Data in this exercise
......
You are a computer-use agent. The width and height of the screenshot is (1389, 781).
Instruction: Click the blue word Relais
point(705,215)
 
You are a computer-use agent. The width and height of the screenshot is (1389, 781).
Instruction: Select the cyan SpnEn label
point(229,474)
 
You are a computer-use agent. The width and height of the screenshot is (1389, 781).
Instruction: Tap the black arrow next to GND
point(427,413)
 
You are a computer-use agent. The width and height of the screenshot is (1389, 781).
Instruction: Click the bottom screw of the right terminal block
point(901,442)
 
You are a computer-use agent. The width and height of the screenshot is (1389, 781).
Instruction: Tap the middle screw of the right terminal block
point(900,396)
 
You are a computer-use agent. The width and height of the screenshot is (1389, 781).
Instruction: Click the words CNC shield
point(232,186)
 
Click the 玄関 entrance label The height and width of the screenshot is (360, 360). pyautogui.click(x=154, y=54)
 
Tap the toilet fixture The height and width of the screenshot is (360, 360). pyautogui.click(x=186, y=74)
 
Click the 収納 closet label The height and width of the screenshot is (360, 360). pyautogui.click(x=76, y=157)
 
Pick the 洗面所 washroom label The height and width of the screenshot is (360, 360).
......
Goal
Copy all of the lines above word for word, with nothing changed.

Exercise output
You are a computer-use agent. The width and height of the screenshot is (1389, 781).
Instruction: Click the blue word Relais
point(705,215)
 
You are a computer-use agent. The width and height of the screenshot is (1389, 781).
Instruction: Select the cyan SpnEn label
point(229,474)
 
You are a computer-use agent. The width and height of the screenshot is (1389, 781).
Instruction: Tap the black arrow next to GND
point(427,413)
 
You are a computer-use agent. The width and height of the screenshot is (1389, 781).
Instruction: Click the bottom screw of the right terminal block
point(901,442)
 
You are a computer-use agent. The width and height of the screenshot is (1389, 781).
Instruction: Tap the middle screw of the right terminal block
point(900,396)
 
You are a computer-use agent. The width and height of the screenshot is (1389, 781).
Instruction: Click the words CNC shield
point(232,186)
 
Click the 玄関 entrance label The height and width of the screenshot is (360, 360). pyautogui.click(x=154, y=54)
 
Tap the toilet fixture The height and width of the screenshot is (360, 360). pyautogui.click(x=186, y=74)
 
Click the 収納 closet label The height and width of the screenshot is (360, 360). pyautogui.click(x=76, y=157)
 
Pick the 洗面所 washroom label The height and width of the screenshot is (360, 360).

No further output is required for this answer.